Our study endorses this belief: all generic domains of the CWIS correlated with relevant domains of the SF36. This moderate to high level of correlation suggests that the instrument can be used as an adjunct to generic instruments to measure HRQoL. Construct validity was evaluated by direct feedback of a part of the research group and an expert panel, overall feedback was positive, and no changes to the instrument were made. Furthermore, as previously also displayed in other CWIS validation studies, the test–retest reliability of the instrument was shown to be excellent and internal consistency of all domains of the instrument was good. The results of the test–retest reliability reinforce the idea that the CWIS can be used as an outcome measurement, also to assess the effects of treatment, in the daily care of patients with chronic wounds. Our study used electronic follow‐up forms with the idea that this would positively affect the follow‐up rate.

The clinical condition of the lower leg can be assessed by the SVS's WIfI classification system. In our study, a correlation between the mean CWIS score and the 1‐year amputation risk according to the WIfI classification system could not be found. This could be a result of the relatively small sample size or the specific classification of the WIfI scoring system. This could also be due to the fact that HRQoL is subjective and multifactorial. In the present study, patients with the same WIfI score can experience a strongly different HRQoL as measured by the CWIS. It is known that a person's expectations regarding health and their capacity to cope with limitations and disability can affect their perception of health and satisfaction with life in a great way. Pain may also play an important role in our study population, since it consisted of patients with chronic wounds of different aetiologies. The WIfI classification does not evaluate pain, while pain can have a substantial negative impact on the quality of life.

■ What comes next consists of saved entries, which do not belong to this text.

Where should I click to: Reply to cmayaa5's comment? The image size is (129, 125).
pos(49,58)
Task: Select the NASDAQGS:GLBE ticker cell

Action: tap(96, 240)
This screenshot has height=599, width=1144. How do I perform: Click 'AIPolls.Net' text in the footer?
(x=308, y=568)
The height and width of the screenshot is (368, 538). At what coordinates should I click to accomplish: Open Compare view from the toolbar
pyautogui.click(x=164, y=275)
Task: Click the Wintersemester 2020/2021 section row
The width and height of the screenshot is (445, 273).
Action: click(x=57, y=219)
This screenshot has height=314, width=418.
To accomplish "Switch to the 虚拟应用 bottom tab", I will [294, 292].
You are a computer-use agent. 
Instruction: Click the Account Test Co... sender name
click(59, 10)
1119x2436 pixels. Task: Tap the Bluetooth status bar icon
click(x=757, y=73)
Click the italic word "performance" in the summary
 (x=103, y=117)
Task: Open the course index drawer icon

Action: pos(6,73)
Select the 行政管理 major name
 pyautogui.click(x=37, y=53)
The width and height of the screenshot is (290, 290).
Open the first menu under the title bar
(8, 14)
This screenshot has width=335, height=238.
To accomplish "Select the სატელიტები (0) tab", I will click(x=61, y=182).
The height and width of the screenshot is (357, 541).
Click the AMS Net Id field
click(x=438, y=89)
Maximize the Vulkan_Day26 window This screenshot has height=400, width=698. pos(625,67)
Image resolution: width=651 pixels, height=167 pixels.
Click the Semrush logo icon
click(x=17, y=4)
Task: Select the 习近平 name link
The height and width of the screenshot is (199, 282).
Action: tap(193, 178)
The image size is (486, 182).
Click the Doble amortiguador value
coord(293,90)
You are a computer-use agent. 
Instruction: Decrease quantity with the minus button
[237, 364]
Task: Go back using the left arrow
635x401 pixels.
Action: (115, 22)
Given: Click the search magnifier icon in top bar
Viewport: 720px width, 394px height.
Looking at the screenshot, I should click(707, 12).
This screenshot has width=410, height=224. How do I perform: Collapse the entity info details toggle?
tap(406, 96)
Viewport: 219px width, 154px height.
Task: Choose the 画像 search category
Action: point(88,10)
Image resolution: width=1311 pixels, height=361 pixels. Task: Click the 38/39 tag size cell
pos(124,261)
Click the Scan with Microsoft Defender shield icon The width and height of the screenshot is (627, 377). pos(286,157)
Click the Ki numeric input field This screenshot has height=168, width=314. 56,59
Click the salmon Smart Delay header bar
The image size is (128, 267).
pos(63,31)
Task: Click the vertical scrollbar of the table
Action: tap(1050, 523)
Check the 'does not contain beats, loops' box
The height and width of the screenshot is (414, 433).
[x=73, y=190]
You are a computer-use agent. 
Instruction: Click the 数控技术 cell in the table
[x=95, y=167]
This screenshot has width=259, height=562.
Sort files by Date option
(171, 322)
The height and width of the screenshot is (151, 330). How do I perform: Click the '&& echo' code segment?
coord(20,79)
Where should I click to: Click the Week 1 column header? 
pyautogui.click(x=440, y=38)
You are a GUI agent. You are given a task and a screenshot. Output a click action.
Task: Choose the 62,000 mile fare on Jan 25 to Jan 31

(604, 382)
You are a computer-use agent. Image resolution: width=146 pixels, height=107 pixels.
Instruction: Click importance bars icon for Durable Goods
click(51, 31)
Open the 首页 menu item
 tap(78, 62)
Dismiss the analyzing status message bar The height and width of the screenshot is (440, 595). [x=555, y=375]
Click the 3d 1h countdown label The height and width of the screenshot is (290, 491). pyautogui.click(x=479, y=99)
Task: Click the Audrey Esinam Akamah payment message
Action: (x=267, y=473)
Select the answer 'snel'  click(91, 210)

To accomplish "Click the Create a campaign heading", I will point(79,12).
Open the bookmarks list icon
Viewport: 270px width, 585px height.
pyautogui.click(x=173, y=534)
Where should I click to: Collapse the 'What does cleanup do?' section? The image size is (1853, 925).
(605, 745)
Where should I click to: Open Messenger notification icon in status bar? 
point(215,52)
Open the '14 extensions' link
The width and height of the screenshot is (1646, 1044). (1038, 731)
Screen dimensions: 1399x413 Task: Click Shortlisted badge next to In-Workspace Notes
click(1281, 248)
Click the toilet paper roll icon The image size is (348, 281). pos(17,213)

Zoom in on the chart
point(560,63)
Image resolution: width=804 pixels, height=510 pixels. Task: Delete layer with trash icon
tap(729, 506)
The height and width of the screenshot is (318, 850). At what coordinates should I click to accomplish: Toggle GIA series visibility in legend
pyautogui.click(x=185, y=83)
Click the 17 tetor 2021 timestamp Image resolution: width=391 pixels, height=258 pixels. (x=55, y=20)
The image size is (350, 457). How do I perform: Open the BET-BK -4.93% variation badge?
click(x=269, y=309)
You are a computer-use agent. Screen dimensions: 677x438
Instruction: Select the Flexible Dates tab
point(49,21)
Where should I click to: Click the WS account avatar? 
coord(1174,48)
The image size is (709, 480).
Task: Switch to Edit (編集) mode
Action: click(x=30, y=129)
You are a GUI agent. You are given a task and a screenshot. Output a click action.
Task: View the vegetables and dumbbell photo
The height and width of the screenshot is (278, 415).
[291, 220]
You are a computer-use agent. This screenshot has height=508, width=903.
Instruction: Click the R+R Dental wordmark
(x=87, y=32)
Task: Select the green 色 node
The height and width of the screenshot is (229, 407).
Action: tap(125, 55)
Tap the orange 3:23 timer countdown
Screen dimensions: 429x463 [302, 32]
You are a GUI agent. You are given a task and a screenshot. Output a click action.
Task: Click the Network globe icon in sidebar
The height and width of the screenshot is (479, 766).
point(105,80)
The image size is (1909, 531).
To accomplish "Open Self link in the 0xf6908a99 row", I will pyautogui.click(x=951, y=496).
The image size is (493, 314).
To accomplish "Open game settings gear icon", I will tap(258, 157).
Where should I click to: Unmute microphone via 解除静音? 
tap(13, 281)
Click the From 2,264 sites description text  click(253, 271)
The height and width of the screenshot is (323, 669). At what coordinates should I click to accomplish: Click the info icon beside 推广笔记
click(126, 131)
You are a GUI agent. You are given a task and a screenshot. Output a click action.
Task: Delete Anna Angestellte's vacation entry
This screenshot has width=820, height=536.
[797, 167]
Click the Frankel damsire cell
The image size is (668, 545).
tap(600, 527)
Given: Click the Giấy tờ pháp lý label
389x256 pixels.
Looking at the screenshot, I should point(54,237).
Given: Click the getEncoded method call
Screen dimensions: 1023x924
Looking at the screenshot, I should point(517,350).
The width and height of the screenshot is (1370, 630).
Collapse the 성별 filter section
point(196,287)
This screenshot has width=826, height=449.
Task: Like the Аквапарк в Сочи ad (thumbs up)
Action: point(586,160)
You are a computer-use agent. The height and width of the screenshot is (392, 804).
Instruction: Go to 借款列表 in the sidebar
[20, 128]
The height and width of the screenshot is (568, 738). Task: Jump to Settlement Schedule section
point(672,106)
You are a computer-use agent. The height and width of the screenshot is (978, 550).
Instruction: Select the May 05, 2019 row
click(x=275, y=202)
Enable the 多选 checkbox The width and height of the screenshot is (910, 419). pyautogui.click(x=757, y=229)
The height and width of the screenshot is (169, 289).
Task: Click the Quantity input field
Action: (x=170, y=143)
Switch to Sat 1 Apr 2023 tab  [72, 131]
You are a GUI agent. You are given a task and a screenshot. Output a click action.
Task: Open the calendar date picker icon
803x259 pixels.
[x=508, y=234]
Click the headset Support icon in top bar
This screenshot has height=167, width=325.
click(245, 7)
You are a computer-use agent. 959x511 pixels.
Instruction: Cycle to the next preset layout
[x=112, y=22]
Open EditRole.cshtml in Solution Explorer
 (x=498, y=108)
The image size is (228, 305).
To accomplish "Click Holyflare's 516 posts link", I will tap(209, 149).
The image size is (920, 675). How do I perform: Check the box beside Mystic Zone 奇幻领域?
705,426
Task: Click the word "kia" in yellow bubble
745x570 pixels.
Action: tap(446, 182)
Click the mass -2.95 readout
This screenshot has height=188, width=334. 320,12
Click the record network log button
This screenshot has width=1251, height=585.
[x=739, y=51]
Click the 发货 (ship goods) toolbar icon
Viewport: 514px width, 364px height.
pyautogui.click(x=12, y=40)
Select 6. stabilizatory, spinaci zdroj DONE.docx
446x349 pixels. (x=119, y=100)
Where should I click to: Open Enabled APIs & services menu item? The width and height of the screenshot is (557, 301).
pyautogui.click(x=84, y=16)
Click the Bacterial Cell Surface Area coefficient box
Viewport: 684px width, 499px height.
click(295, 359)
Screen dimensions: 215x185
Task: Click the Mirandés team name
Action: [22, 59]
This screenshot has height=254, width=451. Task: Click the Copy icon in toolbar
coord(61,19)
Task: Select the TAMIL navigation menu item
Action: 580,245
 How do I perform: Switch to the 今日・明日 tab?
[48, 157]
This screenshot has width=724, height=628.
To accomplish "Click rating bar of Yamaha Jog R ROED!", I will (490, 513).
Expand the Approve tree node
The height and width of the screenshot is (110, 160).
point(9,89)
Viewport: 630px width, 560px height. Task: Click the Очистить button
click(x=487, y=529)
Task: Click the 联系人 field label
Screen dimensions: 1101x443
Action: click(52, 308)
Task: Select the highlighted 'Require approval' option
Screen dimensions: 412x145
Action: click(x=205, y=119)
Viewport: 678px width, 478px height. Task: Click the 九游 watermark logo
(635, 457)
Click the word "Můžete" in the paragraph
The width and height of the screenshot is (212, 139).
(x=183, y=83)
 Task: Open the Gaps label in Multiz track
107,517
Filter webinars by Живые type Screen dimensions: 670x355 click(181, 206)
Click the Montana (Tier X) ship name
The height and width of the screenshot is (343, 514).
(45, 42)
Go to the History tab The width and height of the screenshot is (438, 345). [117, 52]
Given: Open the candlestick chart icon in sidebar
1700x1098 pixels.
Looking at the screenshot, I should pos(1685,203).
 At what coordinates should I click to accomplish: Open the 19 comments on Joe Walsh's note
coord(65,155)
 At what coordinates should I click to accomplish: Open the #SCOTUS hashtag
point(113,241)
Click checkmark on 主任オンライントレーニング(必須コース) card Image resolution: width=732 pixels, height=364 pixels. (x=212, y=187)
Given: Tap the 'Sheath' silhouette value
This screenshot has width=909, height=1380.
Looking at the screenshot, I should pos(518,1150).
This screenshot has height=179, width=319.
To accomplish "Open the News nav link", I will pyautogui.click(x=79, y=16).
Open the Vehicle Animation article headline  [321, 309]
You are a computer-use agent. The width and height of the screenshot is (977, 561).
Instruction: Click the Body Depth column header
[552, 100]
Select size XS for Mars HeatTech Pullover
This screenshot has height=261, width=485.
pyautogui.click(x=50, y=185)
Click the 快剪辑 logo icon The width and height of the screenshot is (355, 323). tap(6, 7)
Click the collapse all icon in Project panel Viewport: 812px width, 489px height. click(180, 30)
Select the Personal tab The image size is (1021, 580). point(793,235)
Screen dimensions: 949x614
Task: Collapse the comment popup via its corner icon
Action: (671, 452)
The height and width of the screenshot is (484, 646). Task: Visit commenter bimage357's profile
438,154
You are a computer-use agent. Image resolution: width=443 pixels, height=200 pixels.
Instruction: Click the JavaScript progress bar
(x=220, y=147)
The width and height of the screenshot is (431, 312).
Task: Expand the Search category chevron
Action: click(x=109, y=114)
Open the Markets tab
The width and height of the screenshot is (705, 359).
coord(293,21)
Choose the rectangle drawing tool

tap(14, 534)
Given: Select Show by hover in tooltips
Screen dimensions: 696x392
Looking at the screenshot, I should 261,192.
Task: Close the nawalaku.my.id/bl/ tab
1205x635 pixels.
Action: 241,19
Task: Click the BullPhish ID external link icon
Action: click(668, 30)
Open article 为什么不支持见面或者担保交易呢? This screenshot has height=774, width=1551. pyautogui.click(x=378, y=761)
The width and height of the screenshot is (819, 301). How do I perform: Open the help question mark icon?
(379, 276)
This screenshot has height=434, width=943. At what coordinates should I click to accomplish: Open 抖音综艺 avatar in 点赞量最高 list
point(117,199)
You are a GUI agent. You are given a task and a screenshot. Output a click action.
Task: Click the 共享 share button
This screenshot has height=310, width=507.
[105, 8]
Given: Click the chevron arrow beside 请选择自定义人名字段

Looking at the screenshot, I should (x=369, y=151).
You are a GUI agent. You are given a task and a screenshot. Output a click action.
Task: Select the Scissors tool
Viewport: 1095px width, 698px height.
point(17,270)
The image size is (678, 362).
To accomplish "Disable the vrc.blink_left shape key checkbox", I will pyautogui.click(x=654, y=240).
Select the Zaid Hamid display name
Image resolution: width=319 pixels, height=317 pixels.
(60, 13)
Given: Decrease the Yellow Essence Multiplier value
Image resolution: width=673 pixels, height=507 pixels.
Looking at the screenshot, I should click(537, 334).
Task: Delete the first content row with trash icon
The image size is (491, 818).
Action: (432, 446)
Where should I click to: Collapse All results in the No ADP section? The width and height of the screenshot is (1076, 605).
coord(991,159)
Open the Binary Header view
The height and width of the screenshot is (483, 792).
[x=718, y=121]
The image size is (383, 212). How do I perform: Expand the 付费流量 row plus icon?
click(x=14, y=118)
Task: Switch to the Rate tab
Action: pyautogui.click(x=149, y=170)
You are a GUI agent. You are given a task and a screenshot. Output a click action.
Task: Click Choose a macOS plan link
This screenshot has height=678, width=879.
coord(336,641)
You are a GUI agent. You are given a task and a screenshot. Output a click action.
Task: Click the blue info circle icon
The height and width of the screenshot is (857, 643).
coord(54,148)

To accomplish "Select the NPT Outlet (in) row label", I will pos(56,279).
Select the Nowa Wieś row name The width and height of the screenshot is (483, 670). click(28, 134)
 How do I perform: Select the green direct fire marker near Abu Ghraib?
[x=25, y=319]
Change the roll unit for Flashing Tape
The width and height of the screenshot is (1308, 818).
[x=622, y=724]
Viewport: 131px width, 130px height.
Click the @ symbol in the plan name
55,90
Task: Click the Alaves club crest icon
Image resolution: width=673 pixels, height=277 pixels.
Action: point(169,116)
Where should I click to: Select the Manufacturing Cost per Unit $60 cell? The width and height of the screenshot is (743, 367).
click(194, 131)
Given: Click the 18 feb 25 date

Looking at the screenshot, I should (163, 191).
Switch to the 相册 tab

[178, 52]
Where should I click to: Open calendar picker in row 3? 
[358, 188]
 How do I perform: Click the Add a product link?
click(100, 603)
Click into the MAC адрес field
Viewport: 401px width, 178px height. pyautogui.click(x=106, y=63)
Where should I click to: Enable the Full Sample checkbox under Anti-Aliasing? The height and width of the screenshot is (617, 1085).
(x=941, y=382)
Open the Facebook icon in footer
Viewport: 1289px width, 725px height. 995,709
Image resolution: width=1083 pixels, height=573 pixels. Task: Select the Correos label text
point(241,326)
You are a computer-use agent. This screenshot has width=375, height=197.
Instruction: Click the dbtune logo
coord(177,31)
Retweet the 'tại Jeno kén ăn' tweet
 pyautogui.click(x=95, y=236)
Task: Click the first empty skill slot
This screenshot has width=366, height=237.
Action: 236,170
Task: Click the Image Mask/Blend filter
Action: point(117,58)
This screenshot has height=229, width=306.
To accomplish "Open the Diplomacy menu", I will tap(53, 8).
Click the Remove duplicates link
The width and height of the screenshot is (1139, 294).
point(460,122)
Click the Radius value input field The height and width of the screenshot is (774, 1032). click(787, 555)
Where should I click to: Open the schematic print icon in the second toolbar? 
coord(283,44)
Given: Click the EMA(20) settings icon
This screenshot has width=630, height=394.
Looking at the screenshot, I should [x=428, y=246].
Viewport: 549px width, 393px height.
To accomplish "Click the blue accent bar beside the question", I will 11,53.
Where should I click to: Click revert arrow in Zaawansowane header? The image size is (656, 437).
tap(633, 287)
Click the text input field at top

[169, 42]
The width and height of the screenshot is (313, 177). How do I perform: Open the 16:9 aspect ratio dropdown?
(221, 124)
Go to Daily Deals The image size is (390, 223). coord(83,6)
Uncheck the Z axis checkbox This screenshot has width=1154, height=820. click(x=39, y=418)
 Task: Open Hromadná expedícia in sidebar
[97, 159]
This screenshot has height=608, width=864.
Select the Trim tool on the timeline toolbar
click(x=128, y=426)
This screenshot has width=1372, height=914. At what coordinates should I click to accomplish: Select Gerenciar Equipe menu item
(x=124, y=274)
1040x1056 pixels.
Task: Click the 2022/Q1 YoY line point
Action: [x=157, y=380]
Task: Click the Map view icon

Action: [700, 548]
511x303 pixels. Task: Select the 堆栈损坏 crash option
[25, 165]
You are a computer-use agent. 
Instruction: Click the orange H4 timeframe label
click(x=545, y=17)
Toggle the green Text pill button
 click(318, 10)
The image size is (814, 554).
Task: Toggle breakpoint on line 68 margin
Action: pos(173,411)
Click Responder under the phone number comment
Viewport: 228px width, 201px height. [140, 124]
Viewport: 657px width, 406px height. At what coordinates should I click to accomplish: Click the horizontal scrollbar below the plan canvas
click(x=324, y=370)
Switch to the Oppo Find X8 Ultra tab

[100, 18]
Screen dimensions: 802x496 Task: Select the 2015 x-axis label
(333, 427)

Limitations of this study were the study population that mostly consisted of male participants, the relatively small sample size, and the fact that the study was only performed in one medical centre. Also, a limitation of the CWIS instrument in general mentioned in an earlier validation study is that participants reflected negatively on the amount of questions in the questionnaire. Our belief is that a shorter questionnaire will lead to an increased follow‐up rate, increased participant satisfaction, and would be more suitable to implement into standard clinical care.

CONCLUSION

Our Dutch CWIS is a valid and reliable disease‐specific instrument to assess HRQoL in patients with chronic wounds of the lower leg irrespective of aetiology. It can be used as a monitoring tool to better assess patient needs and wants in relation to their disease. It can hopefully also provide solid data for further research. Preferably a shorter version of the instrument should be developed before implementation in standard clinical care.

CONFLICT OF INTEREST

The authors declare no potential conflict of interest.